English courtesan and conspirator (1554–1612)

William Stafford (1 March 1554 – 16 November 1612) was an English courtier and conspirator.

He was the son of William Stafford of Chebsey, who had been the brother-in-law of Henry VIII of England and the uncle of Elizabeth I. The elder William Stafford's first marriage had been to Mary Boleyn, sister of Anne Boleyn, and Stafford was the child of his second marriage to Dorothy Stafford.

==Early life==

In 1555, William's strongly Protestant family went into exile in Geneva, Switzerland. They were there for nearly two years and were associates with John Calvin who was godfather to William's brother. Following the death of his father, the remaining family moved to Basel, where they lived next door to John Knox. They returned to Waltham, Essex in 1559.

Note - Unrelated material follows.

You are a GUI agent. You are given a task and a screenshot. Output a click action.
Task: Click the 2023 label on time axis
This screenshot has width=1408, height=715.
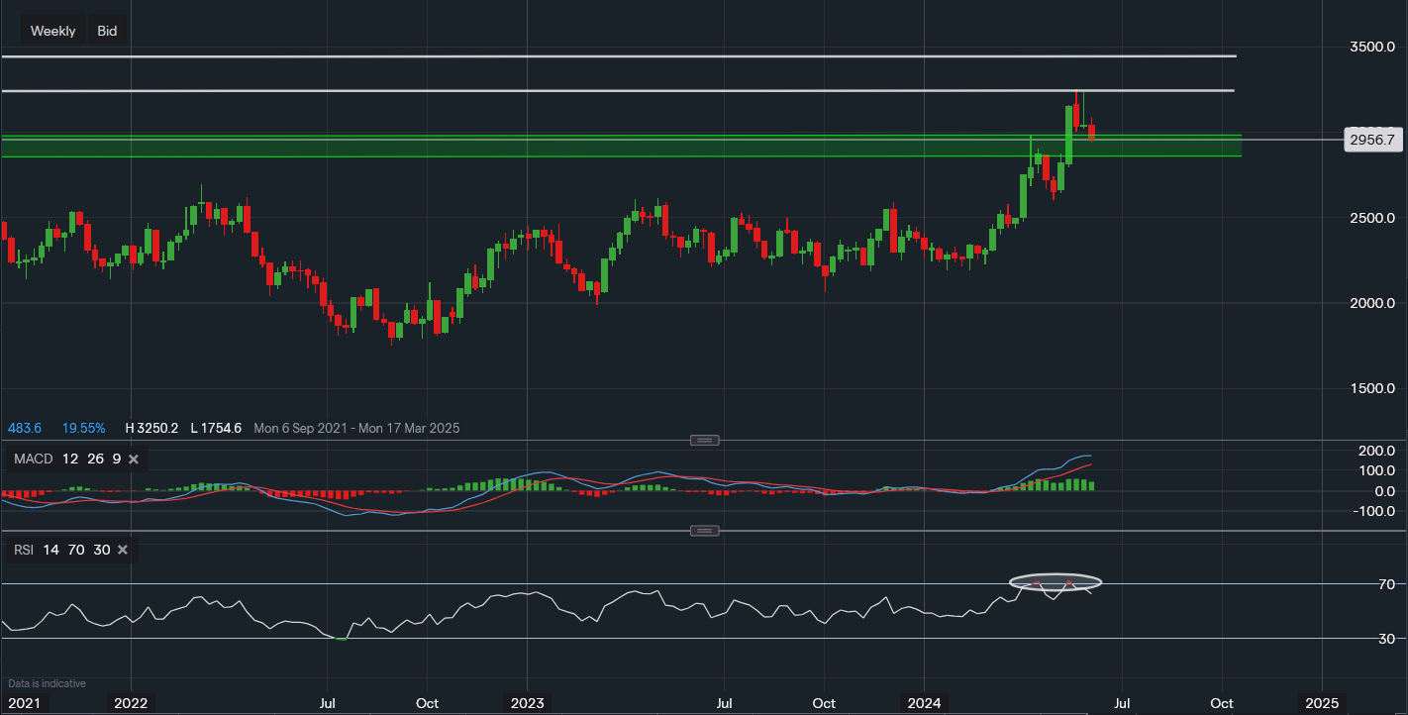[527, 703]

William was educated at Winchester College, where he was admitted in 1564, and New College, Oxford, where he matriculated in 1571. In 1573 he was elected a fellow of New College, but two years later he was deprived of his fellowship for being away without leave. He came to London, where his mother was in attendance on Queen Elizabeth.

==Travel and Espionage==

In 1585, William went to France secretly, staying in the lodgings of his brother Sir Edward Stafford, ambassador to France, and spying on his own account. When this was found out, he begged Sir Francis Walsingham's intercession with his mother. He soon returned to England.

The following year, William became involved with the plans of Châteauneuf, the French ambassador. By 1587, Châteauneuf was conspiring to poison Queen Elizabeth, using William Stafford's court connections to plant a poisoned gown or saddle for the queen's use. William confessed the plot to Walsingham, who arrested the conspirators. William was released from the Tower in August 1588 without any charges being brought. It is speculated that William was an agent provocateur for Walsingham in this plot; certainly he suffered no lasting harm from the episode.

After this, William retired to a quiet life in the country. In 1593 he married Anne Gryme, daughter of Thomas Gryme of Antingham, Norfolk, and soon became a father. His son was another William Stafford, a notable author. He died on 16 November 1612.